EXERCISE
Please rewrite the material from the line containing "You are a GUI" through the end, replacing "Add-Ins" with "Add-ons" and keeping everything else the same. Leave the pictures out of your answer.
:: THE DATA
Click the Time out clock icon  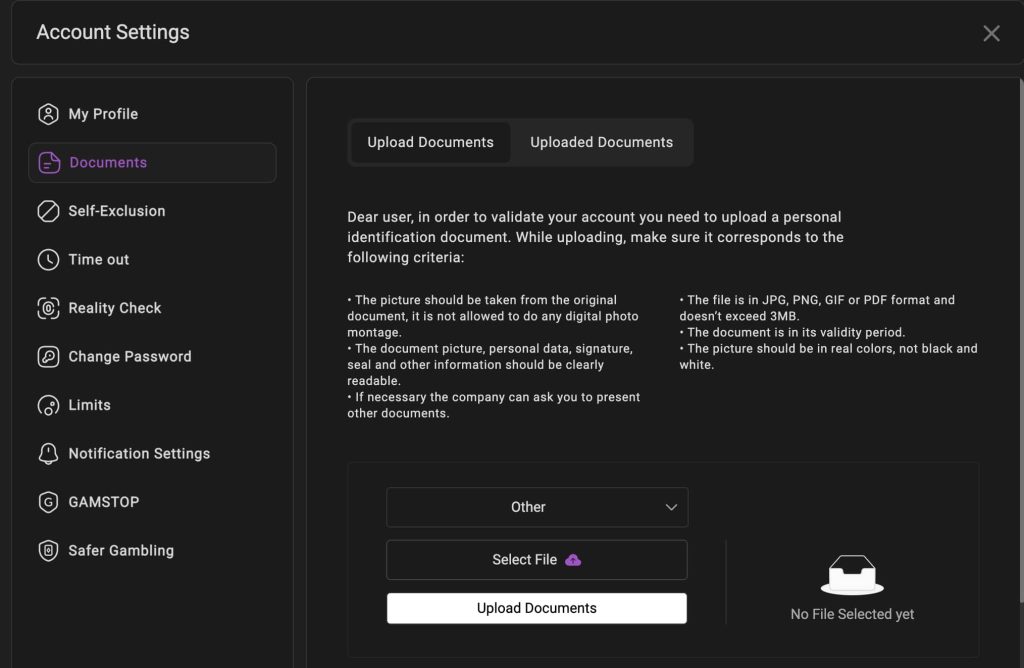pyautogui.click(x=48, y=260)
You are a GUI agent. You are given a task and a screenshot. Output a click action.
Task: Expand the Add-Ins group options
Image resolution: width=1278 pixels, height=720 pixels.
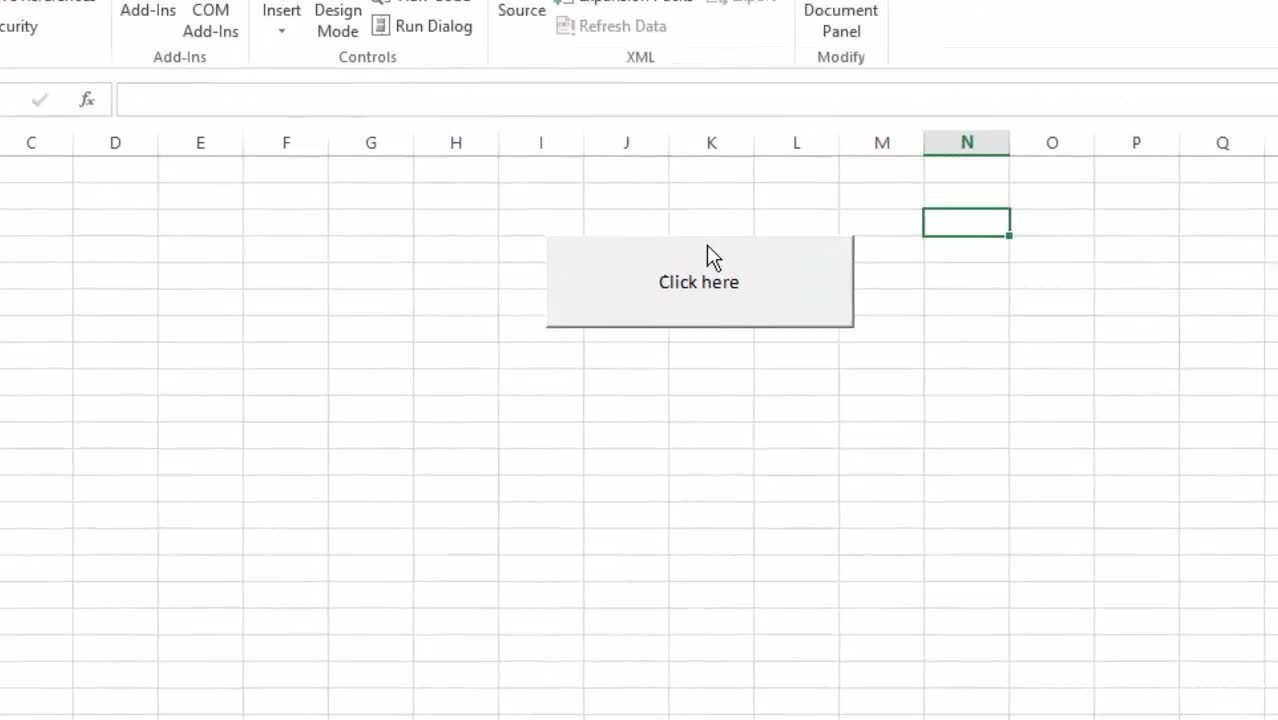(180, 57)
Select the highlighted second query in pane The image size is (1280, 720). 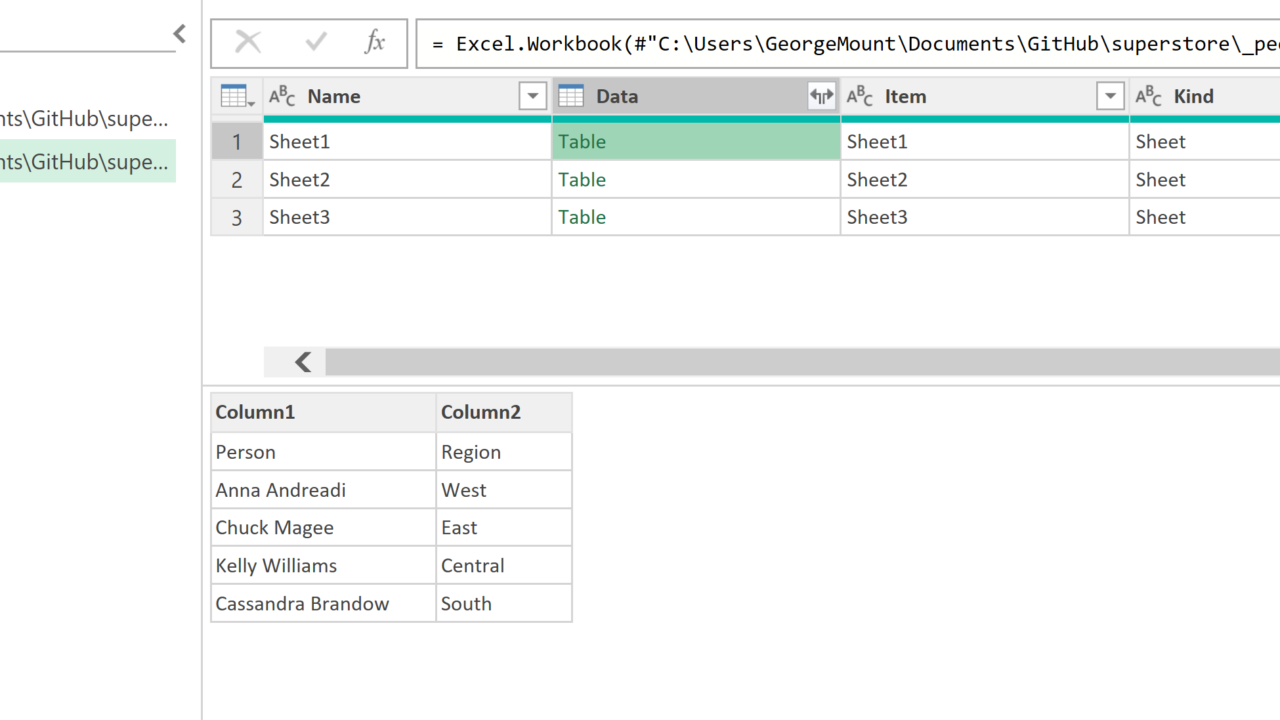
::::
WRITTEN RESPONSE
You are a GUI agent. You are given a task and a screenshot. Output a click action.
Task: Expand the Add-ons group options
Image resolution: width=1278 pixels, height=720 pixels.
(180, 57)
Select the highlighted second query in pane The image size is (1280, 720). 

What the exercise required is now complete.